AMSTERDAM — Lower doses of Sarasar, used in combination with ritonavir and pegylated interferon, effectively suppressed hepatitis delta virus and seemed to normalize ALT, according to a presenter at the International Liver Congress.
“Based on the data I have provided here, we recommend that all-oral low dose combination and triple therapy with lonafarnib 25 mg [twice daily] should be considered for further development,” Cihan Yurdaydin, MD, chair in gastroenterology at the University of Ankara Medical School and chief of the Hepatology Institute, University of Ankara, said during his presentation.
In this LOWR-2 study, Yurdaydin and colleagues looked to identify what combinations, treatment durations and what doses would be most effective in treating the rare disease.
In this presentation, Yurdaydin focused on 24- and 48-week treatments with the all-oral lower dosing of Sarasar (lonafarnib, Eiger Biopharmaceuticals) with ritonavir and the triple combination of lonafarnib in the same dosing but in combination with ritonavir and PEG-IFN.

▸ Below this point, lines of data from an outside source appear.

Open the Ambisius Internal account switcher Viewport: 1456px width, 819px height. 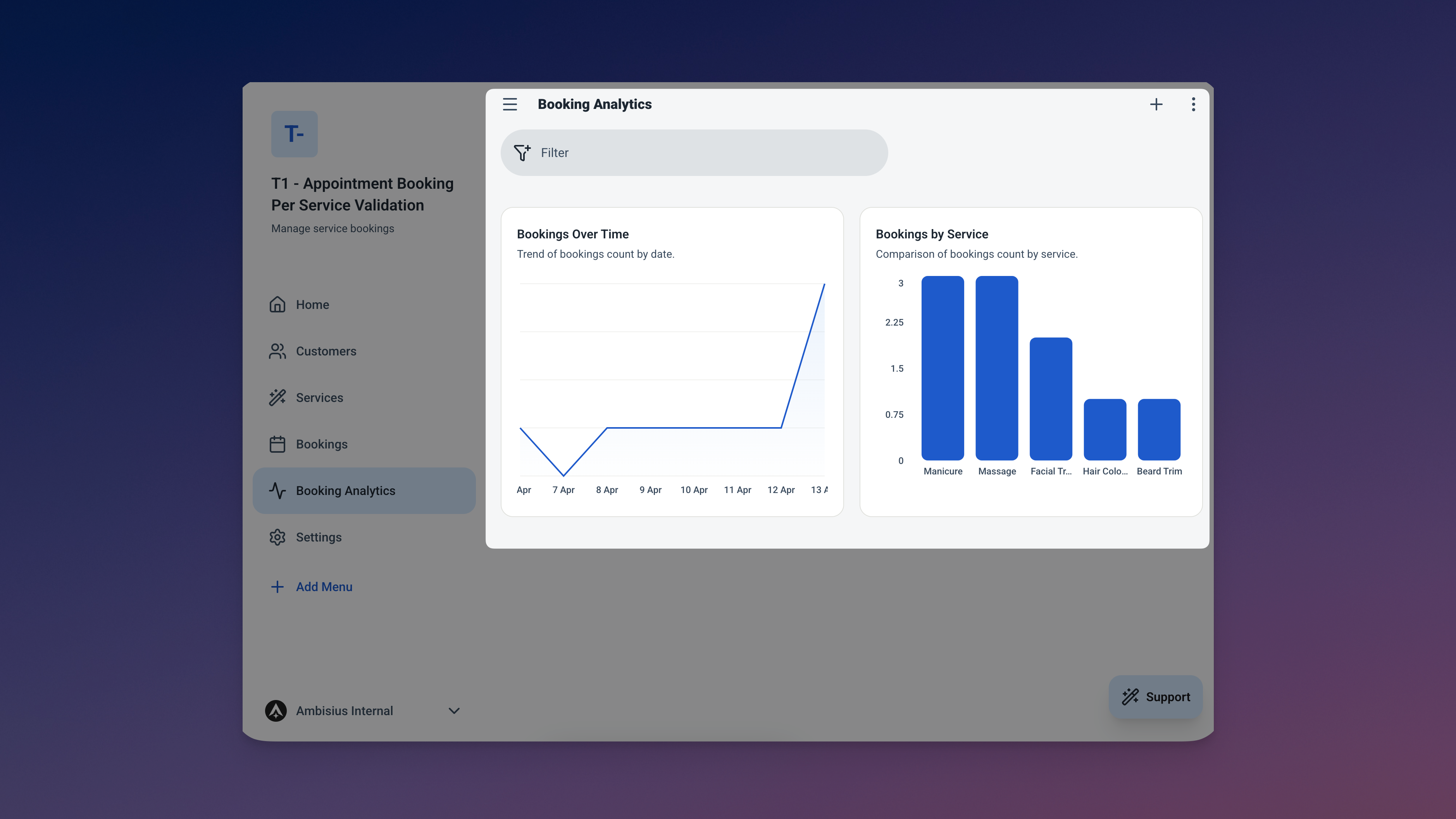[345, 710]

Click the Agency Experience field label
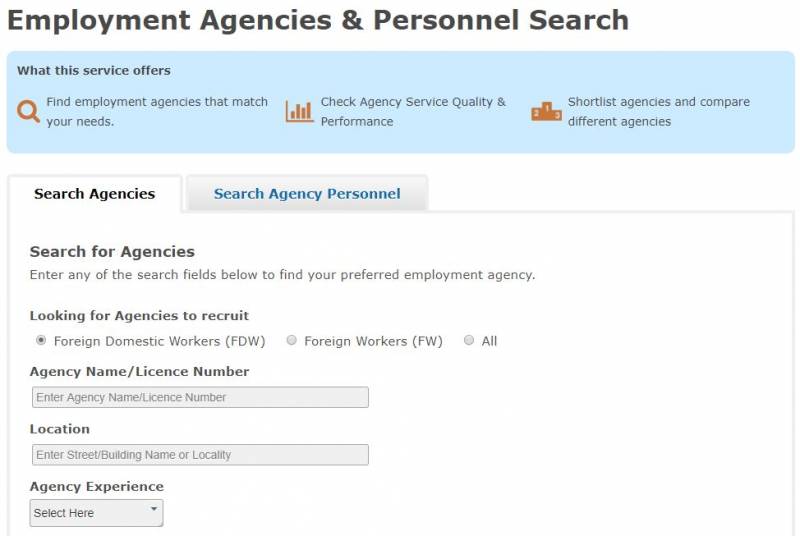coord(97,487)
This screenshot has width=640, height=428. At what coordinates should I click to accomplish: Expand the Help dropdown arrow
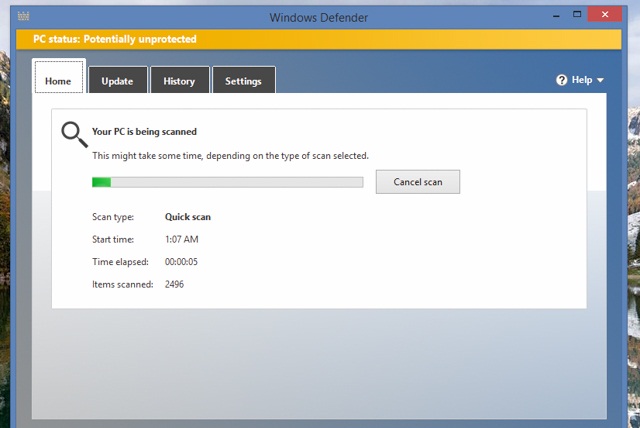[x=601, y=80]
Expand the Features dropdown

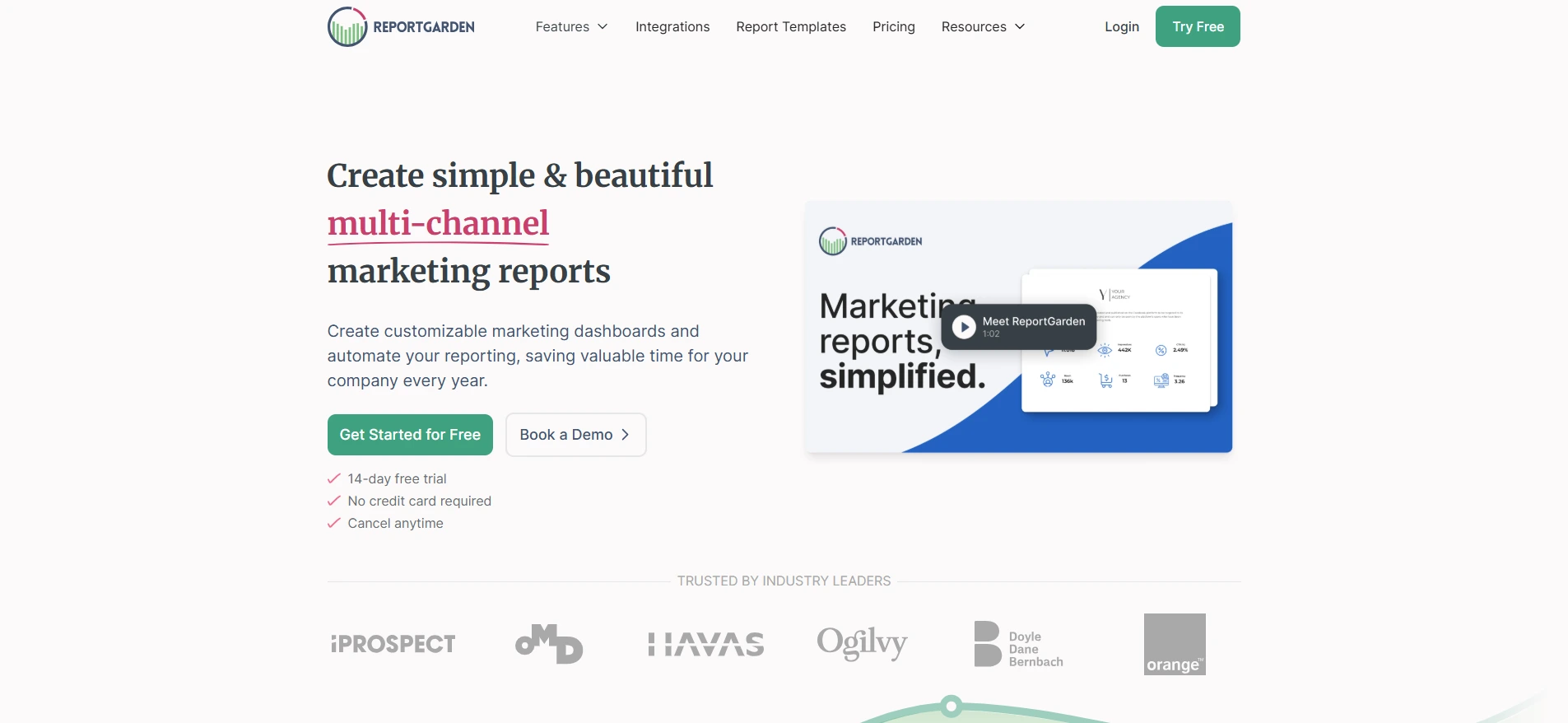571,26
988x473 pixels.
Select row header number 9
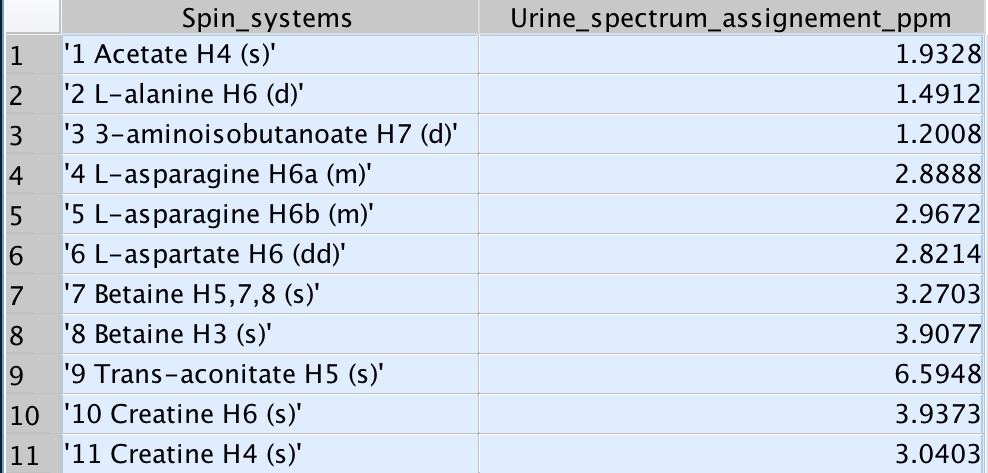pyautogui.click(x=14, y=375)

At week 24 in the all-oral 25 mg lonafarnib group, three of six patients showed HDV RNA lower than the limit of quantification (LOQ), none were PCR negative and three had a log decline more than 2. In the 50-mg group, two of eight showed HDV RNA lower than LOQ, one was PCR negative and one had a log decline more than 2.
At week 24 in the PEG-IFN triple therapy group with 25 mg lonafarnib, four out of five had HDV RNA less than LOQ, three were PCR negative and three had a log decline greater than 2. In the 50-mg triple therapy group, three of four had HDV RNA less than LOQ, none were PCR negative and three had a log decline greater than 2.
“At 24 weeks of treatment, all oral lonafarnib 25 and 50 mg [twice daily] and ritonavir suppressed HDV RNA below the lower limit of quantification in 36% of patients,” Yurdaydin said. “The addition of PEG-IFN enhanced antiviral activity.”
When treatment was continued through 48 weeks, Yurdaydin showed that three of seven patients (43%) had HDV RNA lower than LOQ while 67% of patients treated with triple therapy including 25 mg lonafarnib were PCR negative at 48 weeks.
At baseline, ALT was elevated in all patients across both groups. At week 24, 60% of patients treated with the all-oral regimen showed normalized ALT. In the triple regimen, 78% showed normalized ALT at week 24.
Adverse events were mild to moderate and included anorexia, nausea, vomiting, weight loss and diarrhea, Yurdaydin said. – by Katrina Altersitz
Yurdaydin C. GS-008. Presented at: International Liver Congress; April 19-24, 2017; Amsterdam.
Disclosure: Yurdaydin reports no relevant financial relationships.